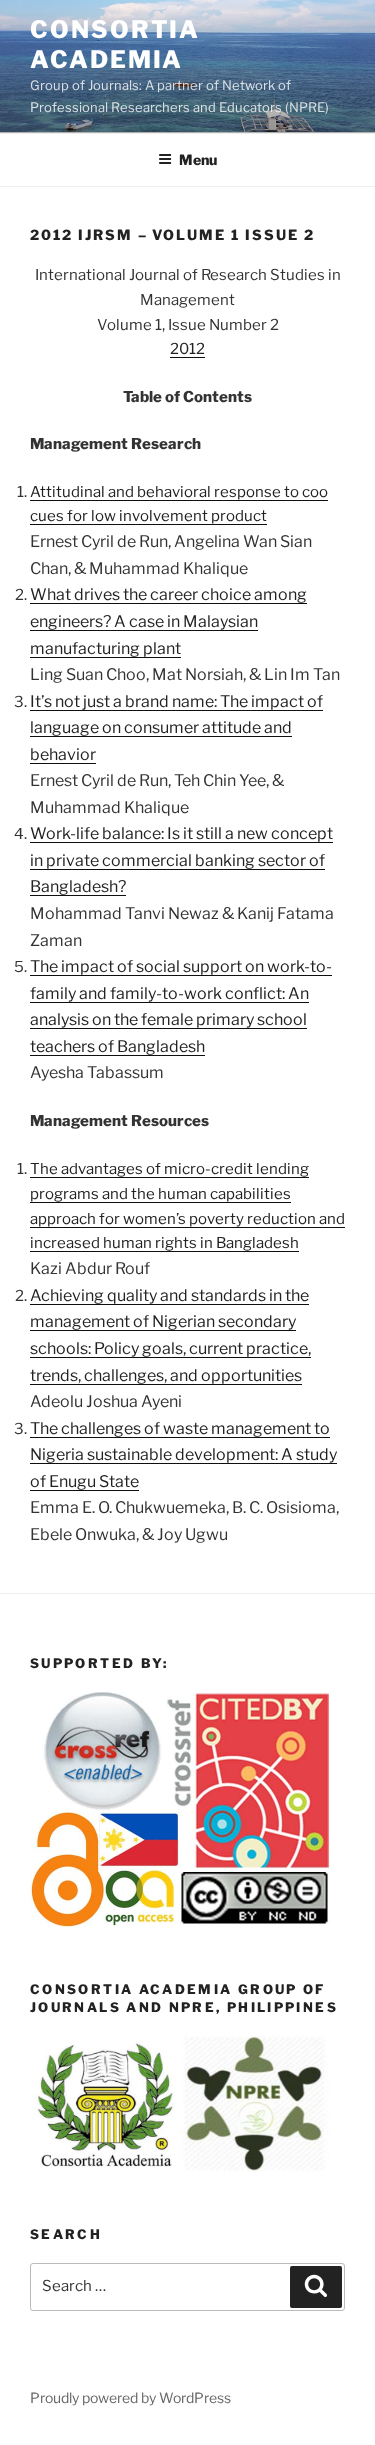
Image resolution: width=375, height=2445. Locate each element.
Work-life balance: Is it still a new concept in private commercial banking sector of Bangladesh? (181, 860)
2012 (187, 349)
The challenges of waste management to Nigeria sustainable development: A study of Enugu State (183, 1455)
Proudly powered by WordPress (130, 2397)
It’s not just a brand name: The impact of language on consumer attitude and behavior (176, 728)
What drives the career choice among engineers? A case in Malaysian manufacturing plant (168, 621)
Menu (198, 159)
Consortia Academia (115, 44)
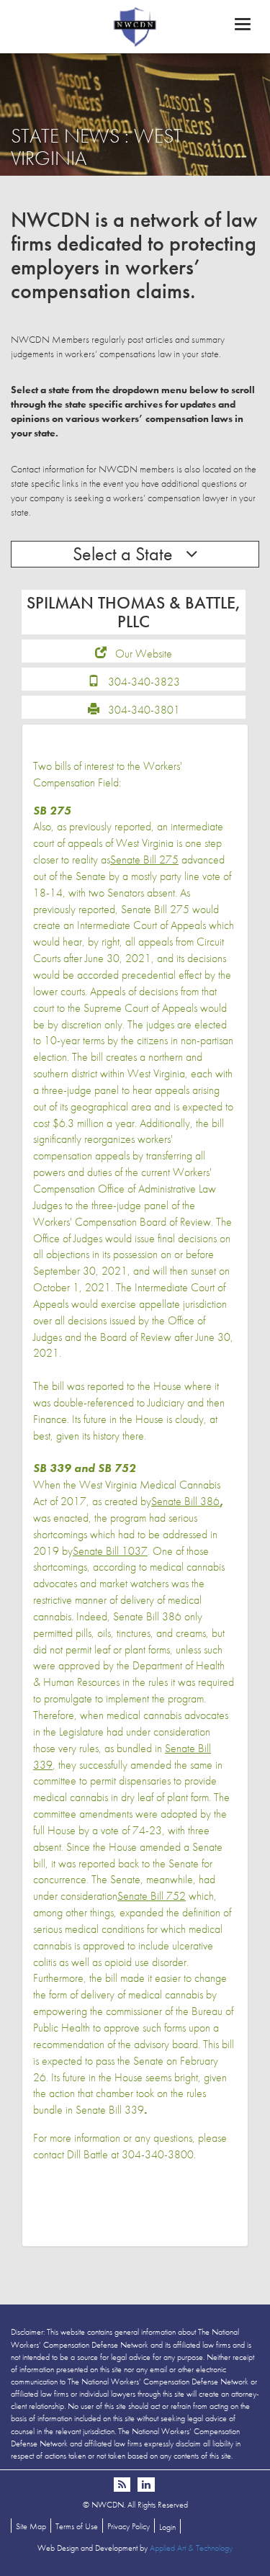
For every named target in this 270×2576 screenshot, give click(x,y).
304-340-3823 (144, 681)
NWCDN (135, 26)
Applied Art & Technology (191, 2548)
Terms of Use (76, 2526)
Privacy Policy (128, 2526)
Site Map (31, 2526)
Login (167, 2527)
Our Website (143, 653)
*-*-*
ACTION ITEM: The required answer is an exact, picture-free copy of the lines from the opening of the listing above through the line with "The challenges of".

SOLUTION FOR THIS TASK:
Image resolution: width=375, height=2445. Locate each element.
Work-life balance: Is it still a new concept in private commercial banking sector of Bangladesh? (181, 860)
2012 (187, 349)
The challenges of waste management to Nigeria sustainable development: A study of Enugu State (183, 1455)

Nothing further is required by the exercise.